Leading up to and throughout the 2000 election, Ben made numerous appearances doing his "famous" Oreo cookie budget presentation, through which he demonstrated the disparities between the military budget and just about everything else. He eventually came out vocally as a Nader supporter that year and in 2004 he came out as a Kerry supporters -- although he disagreed with his views on the war.

Ben (less so Jerry) has made his views on issues clear. It's not about speaking out against the government for the sake of speaking out against the government. In order to change the issues that Ben cares about, he recognizes that the government will need to change policy. In other words, it's not enough to say you're AGAINST global warming, you need to say you are FOR developing policies that will help to reverse or diminish the destruction that we have caused through our irresponsible practices. And if this government isn't going to do it, you need to say that you want another government that will.

March 7, 2007 at 8:19am

Mark Wheeler

I live in the UK so this is really none of my business, but something that no-one has queried is whether the '50% of the budget goes to the Pentagon' is correct.

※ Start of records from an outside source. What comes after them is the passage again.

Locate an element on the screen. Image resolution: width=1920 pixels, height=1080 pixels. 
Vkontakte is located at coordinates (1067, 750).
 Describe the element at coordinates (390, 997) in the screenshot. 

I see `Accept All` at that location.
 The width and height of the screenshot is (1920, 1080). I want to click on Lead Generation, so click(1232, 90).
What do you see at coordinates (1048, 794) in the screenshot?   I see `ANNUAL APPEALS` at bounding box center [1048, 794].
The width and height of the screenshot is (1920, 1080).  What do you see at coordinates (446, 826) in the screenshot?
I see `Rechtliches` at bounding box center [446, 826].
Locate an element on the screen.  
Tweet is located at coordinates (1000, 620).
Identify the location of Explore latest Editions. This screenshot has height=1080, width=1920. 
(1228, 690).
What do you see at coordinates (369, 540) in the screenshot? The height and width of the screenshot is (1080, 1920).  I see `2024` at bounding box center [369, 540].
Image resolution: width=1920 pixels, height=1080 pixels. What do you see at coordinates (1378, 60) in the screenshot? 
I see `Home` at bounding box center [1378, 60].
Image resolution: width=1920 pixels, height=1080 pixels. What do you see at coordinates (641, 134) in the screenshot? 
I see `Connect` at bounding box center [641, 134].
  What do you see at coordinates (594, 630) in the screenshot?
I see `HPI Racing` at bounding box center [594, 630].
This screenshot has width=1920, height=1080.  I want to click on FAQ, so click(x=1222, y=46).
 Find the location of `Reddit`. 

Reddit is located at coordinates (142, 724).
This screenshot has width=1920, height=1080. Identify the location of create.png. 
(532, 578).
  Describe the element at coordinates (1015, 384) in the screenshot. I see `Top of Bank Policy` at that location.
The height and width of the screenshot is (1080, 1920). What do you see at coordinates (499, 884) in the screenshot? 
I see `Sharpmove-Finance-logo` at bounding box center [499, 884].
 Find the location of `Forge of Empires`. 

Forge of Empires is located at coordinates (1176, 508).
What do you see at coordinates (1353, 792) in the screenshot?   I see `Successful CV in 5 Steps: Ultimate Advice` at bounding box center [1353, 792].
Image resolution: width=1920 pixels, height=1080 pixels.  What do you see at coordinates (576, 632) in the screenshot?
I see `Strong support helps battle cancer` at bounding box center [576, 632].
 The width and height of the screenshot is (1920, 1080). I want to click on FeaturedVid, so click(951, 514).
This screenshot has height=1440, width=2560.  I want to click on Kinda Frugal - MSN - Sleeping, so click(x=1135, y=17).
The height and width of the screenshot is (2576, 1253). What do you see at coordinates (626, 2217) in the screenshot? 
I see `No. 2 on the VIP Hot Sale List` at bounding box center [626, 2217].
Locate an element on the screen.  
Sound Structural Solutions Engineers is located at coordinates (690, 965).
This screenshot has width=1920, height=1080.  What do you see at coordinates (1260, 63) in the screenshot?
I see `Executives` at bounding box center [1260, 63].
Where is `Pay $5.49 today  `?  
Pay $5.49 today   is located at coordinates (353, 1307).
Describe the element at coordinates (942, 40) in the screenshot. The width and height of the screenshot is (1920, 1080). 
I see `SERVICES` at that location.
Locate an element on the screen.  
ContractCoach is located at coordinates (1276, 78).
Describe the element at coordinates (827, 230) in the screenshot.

I thought that it was a pretty amazing proportion, so had a quick look on the net and discovered that your total budget for 2007 is $2.4trn of which Defence gets $481bn or about 18% as opposed to 21% for Social Security and 24% for Medicare + Medicaid.

So it seems that Ben is good at making ice cream, but not so good at maths.

March 7, 2007 at 8:44am

Rick Copeland

Re: Mark Wheeler

I didn't see the spot, but I think he was probably referring to the discretionary spending budget, which excludes Social Security, Medicare, Medicaid, and interest on the national debt (since these expenses are "entitlements" or interest payments, fixed by law, and generally not subject to the same discretion as other spending programs).

So if Social Security+Medicare+Medicaid get (21+24)% x $2.4trn = $1.08trn, and the national debt interest is $405bn, then the total discretionary budget is only $915bn, of which $481bn (52.56%) goes to defense.

March 8, 2007 at 2:31pm

Kevin Ohannessian

It is the discretionary budget. Sorry for the confusion.

I wasn't saying it was wrong for companies to deal with government -- lobbying happens everyday. And I believe speaking against the government is not wrong.

I am wondering if this is what social capitalism has become. Companies, rather than doing something to address a social problem, speak-out and work against the government and what they perceive as the negative actions or short-comings of the government.

March 8, 2007 at 6:06pm

jenn

Um, if the "social problem" is federal discretionary spending, what can Ben & Jerry do to "address" the problem other than to criticize the government's actions and encourage the election of people who will have the power to change it?

In addition, with respect to social problems generally, *why* should companies set out to solve "social problems" when a governmental framework exists to deal with those specific issues? Are you suggesting some "thousand points of light" thing? Been there, done that, didn't really work.

Finally, why do you think it's "business as usual" for companies to take overtly self-serving public stances on certain issues (through lobbying or otherwise) but odd/alarming/disturbing for a company to take a more altruistic political stance?